Exercise aim: From the line containing "Open the launch mode dropdown" through the last line of the records below, output every line exactly as it appears, but leave out the pictures.
====================
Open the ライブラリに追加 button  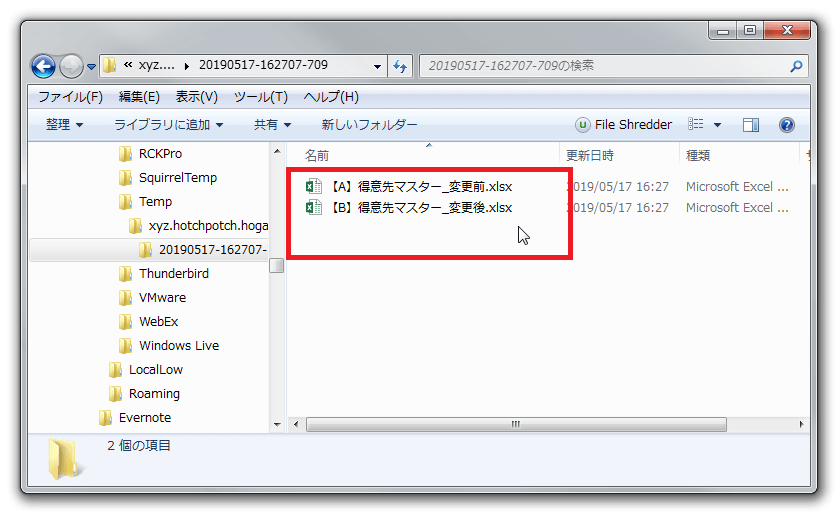168,125
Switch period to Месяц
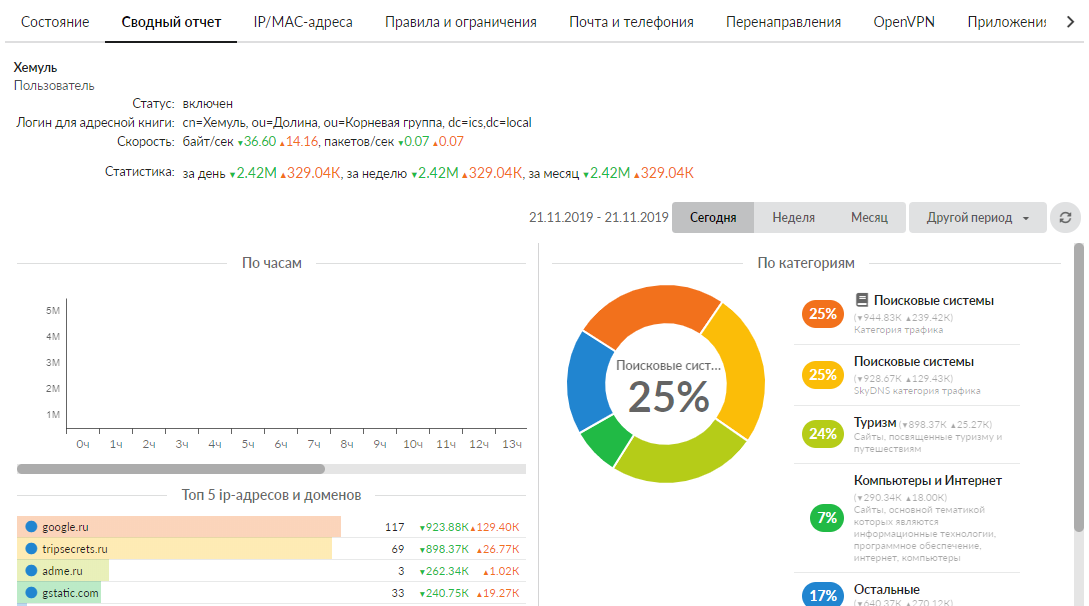1089x606 pixels. [x=868, y=218]
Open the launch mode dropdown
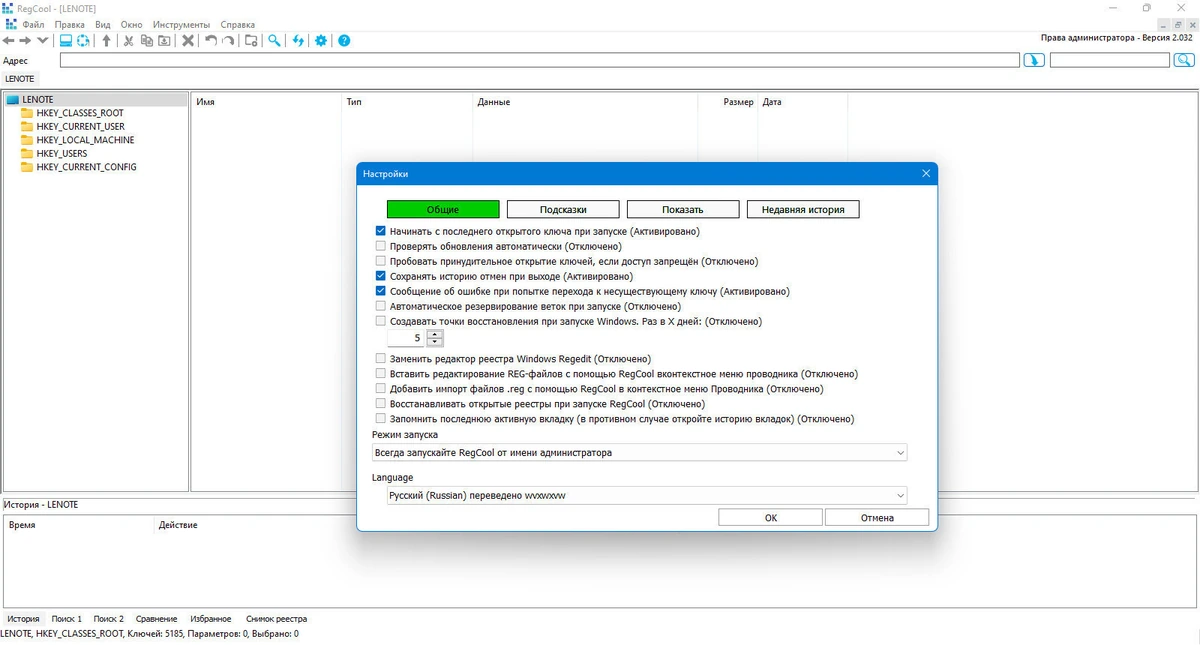 639,453
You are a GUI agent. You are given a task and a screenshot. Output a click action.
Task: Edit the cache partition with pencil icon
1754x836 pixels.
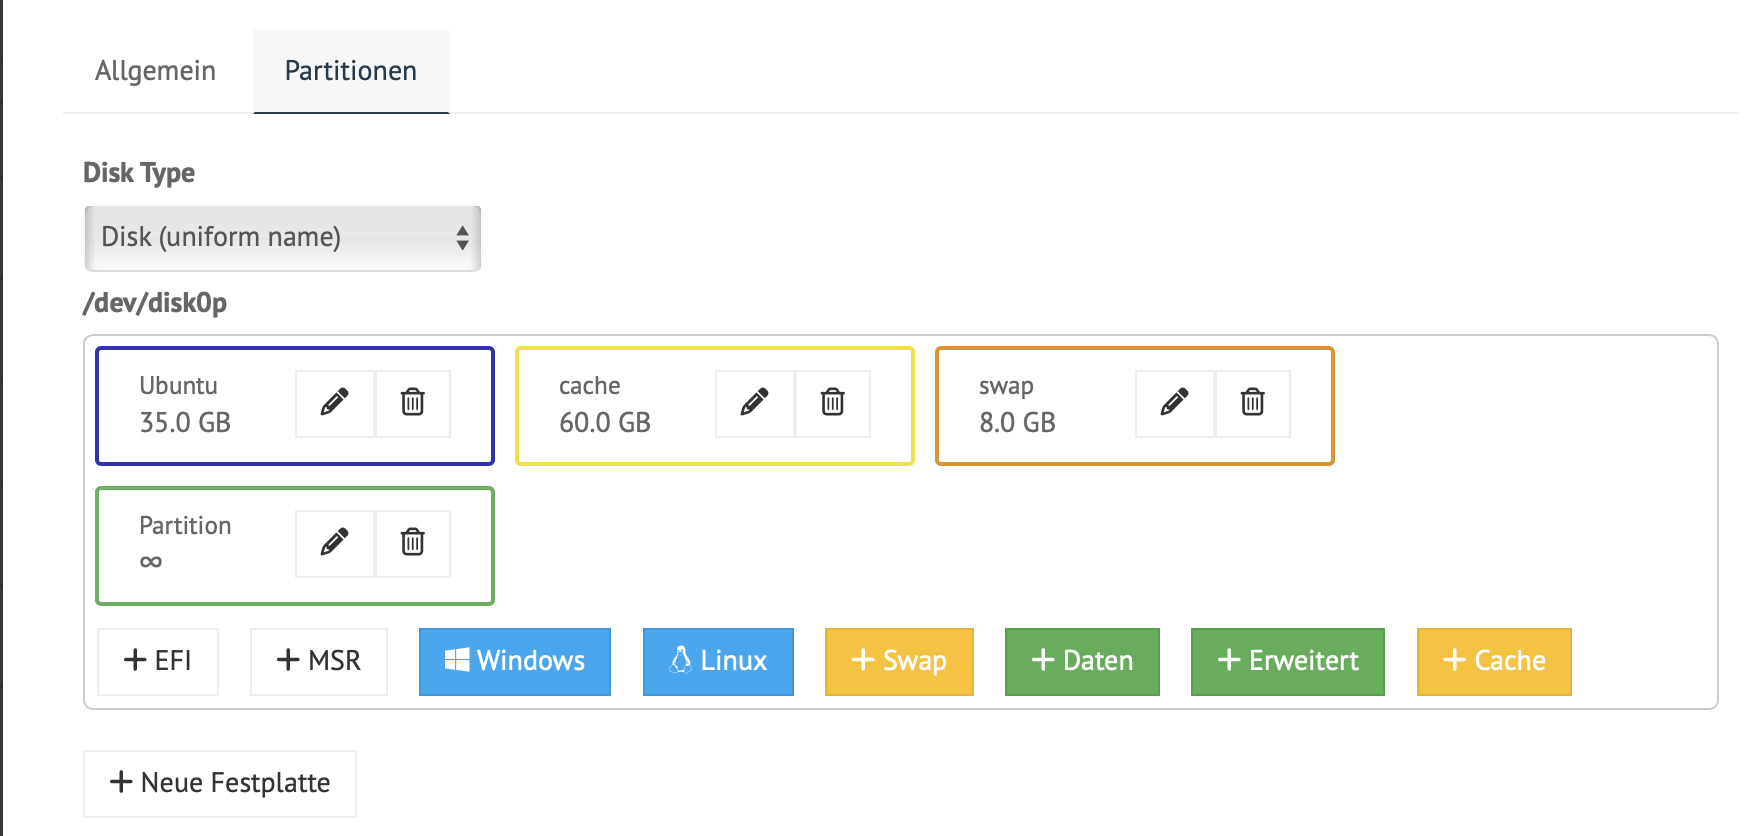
====================
Your response:
Open the launch mode dropdown
 639,453
You are a GUI agent. You are given a task and a screenshot. Output a click action.
Task: Edit the cache partition with pencil icon
1754x836 pixels.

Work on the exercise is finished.